I thought of another thing: you could use a combo of permanent and
electropermanent magnets with a magnetometer to make buttons on a surface that
are flat across the surface when the device is off, and that raises up to a
specific distance when switched on (like the polymagnet spring example that
when rotated becomes attractive like a regular magnet).

Then you also adjust the magnetism so that at a given distance you can feel a
"click" feedback when you push the button down. You could even have
controllable variable resistance and click depth, depending on what you're
doing. A gaming mode, a typing mode, a casual mode, etc...
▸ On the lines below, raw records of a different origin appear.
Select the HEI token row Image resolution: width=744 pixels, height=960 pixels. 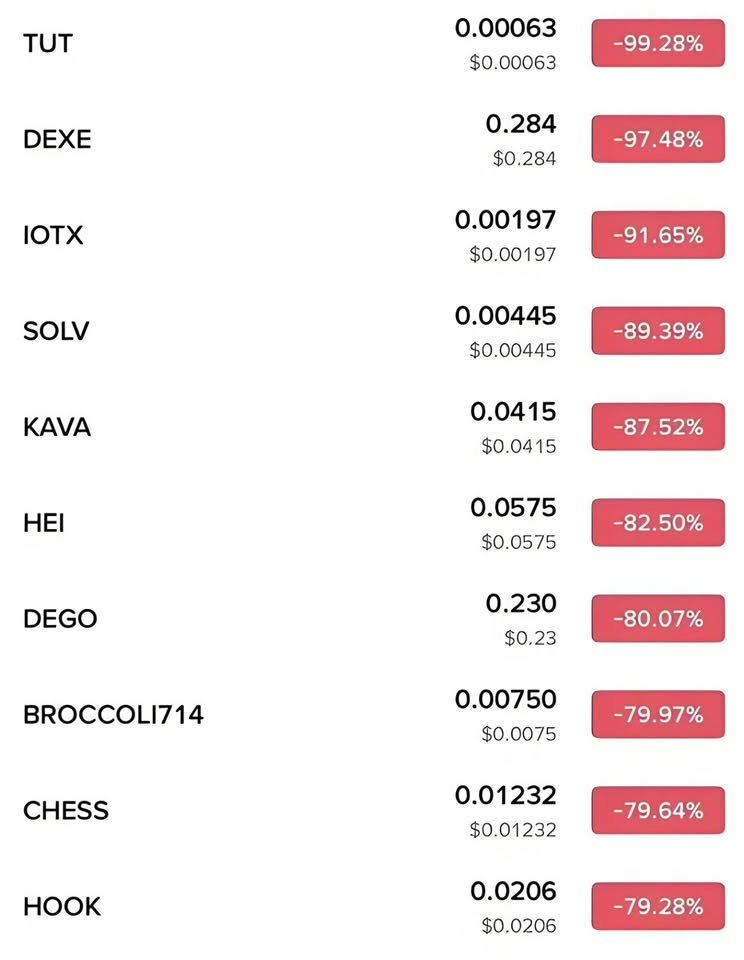click(372, 523)
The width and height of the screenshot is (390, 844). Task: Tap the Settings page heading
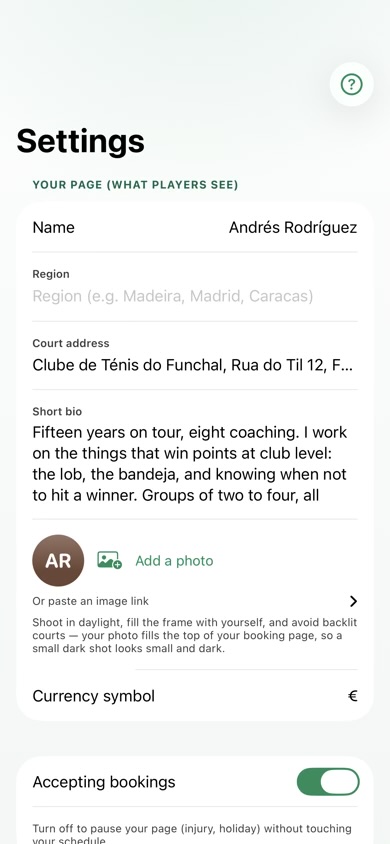[81, 140]
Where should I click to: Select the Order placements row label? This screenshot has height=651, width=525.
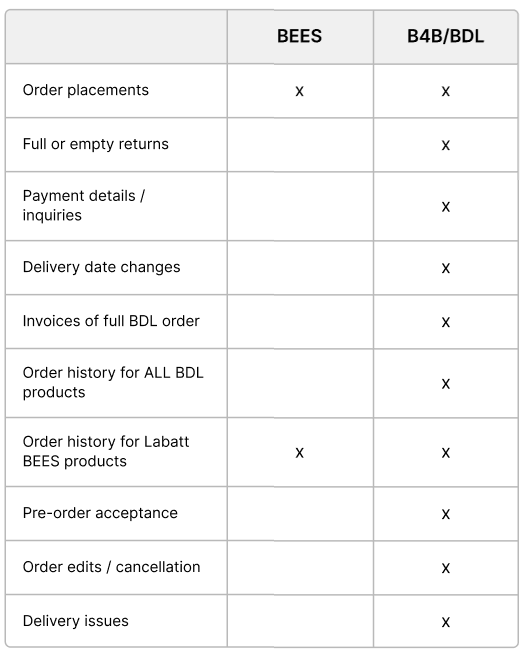85,90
No need for mechanical switches and buttons, just an attachment to hold the
buttons in place.

So you could have a completely flat folding keyboard that then has the buttons
raise up like on a standard keyboard, feeling like a standard keyboard, yet
with 10x the longevity.

Better yet: make a surface with an array of electropermanent magnets and
magnetometers, let each key have a Qr code like magnetic pattern with
"magnetic anchors" plus a key identifier, and then you can place arbitary keys
in arbitary positions to make yourself a keyboard looking however you want
with no other manual work than key placement!

You could even have keys that can rotate or slide and even have switches, and
the keyboard's magnetometers would identify the key patterns and your computer
would download the instructions for parsing the inputs from that key.

------
542458
Those are a lot cheaper than I was expecting - I'm seeing $3.60 for most
units.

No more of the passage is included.